*Try it*
Each record below needs to be set down again exactly.

--- Task material Enclosed Below ---

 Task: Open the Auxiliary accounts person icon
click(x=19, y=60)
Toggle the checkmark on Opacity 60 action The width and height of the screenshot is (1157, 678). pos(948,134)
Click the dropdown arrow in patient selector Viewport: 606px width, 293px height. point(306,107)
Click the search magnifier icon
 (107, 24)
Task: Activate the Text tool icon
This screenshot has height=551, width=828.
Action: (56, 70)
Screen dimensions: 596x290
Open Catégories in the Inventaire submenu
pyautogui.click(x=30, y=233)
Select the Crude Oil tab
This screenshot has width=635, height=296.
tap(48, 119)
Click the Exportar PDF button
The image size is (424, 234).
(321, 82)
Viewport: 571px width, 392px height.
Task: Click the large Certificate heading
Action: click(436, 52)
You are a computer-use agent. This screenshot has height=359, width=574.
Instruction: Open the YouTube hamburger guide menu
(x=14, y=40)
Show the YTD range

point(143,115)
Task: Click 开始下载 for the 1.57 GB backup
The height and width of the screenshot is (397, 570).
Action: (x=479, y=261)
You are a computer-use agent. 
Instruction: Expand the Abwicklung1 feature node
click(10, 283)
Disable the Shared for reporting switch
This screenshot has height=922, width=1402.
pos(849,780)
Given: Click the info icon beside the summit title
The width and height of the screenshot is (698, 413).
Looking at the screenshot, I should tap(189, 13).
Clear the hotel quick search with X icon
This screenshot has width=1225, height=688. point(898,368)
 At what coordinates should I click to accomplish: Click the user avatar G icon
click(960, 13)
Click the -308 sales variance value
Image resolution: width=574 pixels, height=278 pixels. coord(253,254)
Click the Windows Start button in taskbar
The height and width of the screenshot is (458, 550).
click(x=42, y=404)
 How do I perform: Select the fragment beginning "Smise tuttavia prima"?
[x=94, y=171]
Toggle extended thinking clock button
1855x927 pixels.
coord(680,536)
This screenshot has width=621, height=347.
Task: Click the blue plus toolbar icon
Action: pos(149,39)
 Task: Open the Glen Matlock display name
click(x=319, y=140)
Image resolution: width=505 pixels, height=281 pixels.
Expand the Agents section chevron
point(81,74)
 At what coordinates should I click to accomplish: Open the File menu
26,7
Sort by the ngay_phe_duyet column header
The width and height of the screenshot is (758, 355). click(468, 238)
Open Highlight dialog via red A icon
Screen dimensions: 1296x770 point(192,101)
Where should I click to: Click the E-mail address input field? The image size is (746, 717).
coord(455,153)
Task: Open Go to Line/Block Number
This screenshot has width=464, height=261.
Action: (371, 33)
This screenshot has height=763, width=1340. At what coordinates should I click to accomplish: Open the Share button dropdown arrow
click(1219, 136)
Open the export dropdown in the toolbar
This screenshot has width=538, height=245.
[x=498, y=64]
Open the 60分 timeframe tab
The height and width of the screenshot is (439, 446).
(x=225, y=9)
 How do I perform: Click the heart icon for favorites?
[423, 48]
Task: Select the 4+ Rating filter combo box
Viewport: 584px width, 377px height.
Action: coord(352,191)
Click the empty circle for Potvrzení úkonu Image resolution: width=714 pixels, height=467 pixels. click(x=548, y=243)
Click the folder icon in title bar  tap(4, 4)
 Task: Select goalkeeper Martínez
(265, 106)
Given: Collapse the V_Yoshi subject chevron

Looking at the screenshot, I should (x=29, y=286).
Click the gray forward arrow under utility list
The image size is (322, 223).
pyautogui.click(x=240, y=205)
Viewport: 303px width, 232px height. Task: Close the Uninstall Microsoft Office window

--- End of Enclosed Task material ---

*Exercise solution*
 Task: Open the Auxiliary accounts person icon
click(x=19, y=60)
Toggle the checkmark on Opacity 60 action The width and height of the screenshot is (1157, 678). pos(948,134)
Click the dropdown arrow in patient selector Viewport: 606px width, 293px height. point(306,107)
Click the search magnifier icon
 (107, 24)
Task: Activate the Text tool icon
This screenshot has height=551, width=828.
Action: (56, 70)
Screen dimensions: 596x290
Open Catégories in the Inventaire submenu
pyautogui.click(x=30, y=233)
Select the Crude Oil tab
This screenshot has width=635, height=296.
tap(48, 119)
Click the Exportar PDF button
The image size is (424, 234).
(321, 82)
Viewport: 571px width, 392px height.
Task: Click the large Certificate heading
Action: click(436, 52)
You are a computer-use agent. This screenshot has height=359, width=574.
Instruction: Open the YouTube hamburger guide menu
(x=14, y=40)
Show the YTD range

point(143,115)
Task: Click 开始下载 for the 1.57 GB backup
The height and width of the screenshot is (397, 570).
Action: (x=479, y=261)
You are a computer-use agent. 
Instruction: Expand the Abwicklung1 feature node
click(10, 283)
Disable the Shared for reporting switch
This screenshot has height=922, width=1402.
pos(849,780)
Given: Click the info icon beside the summit title
The width and height of the screenshot is (698, 413).
Looking at the screenshot, I should tap(189, 13).
Clear the hotel quick search with X icon
This screenshot has width=1225, height=688. point(898,368)
 At what coordinates should I click to accomplish: Click the user avatar G icon
click(960, 13)
Click the -308 sales variance value
Image resolution: width=574 pixels, height=278 pixels. coord(253,254)
Click the Windows Start button in taskbar
The height and width of the screenshot is (458, 550).
click(x=42, y=404)
 How do I perform: Select the fragment beginning "Smise tuttavia prima"?
[x=94, y=171]
Toggle extended thinking clock button
1855x927 pixels.
coord(680,536)
This screenshot has width=621, height=347.
Task: Click the blue plus toolbar icon
Action: pos(149,39)
 Task: Open the Glen Matlock display name
click(x=319, y=140)
Image resolution: width=505 pixels, height=281 pixels.
Expand the Agents section chevron
point(81,74)
 At what coordinates should I click to accomplish: Open the File menu
26,7
Sort by the ngay_phe_duyet column header
The width and height of the screenshot is (758, 355). click(468, 238)
Open Highlight dialog via red A icon
Screen dimensions: 1296x770 point(192,101)
Where should I click to: Click the E-mail address input field? The image size is (746, 717).
coord(455,153)
Task: Open Go to Line/Block Number
This screenshot has width=464, height=261.
Action: (371, 33)
This screenshot has height=763, width=1340. At what coordinates should I click to accomplish: Open the Share button dropdown arrow
click(1219, 136)
Open the export dropdown in the toolbar
This screenshot has width=538, height=245.
[x=498, y=64]
Open the 60分 timeframe tab
The height and width of the screenshot is (439, 446).
(x=225, y=9)
 How do I perform: Click the heart icon for favorites?
[423, 48]
Task: Select the 4+ Rating filter combo box
Viewport: 584px width, 377px height.
Action: coord(352,191)
Click the empty circle for Potvrzení úkonu Image resolution: width=714 pixels, height=467 pixels. click(x=548, y=243)
Click the folder icon in title bar  tap(4, 4)
 Task: Select goalkeeper Martínez
(265, 106)
Given: Collapse the V_Yoshi subject chevron

Looking at the screenshot, I should (x=29, y=286).
Click the gray forward arrow under utility list
The image size is (322, 223).
pyautogui.click(x=240, y=205)
Viewport: 303px width, 232px height. Task: Close the Uninstall Microsoft Office window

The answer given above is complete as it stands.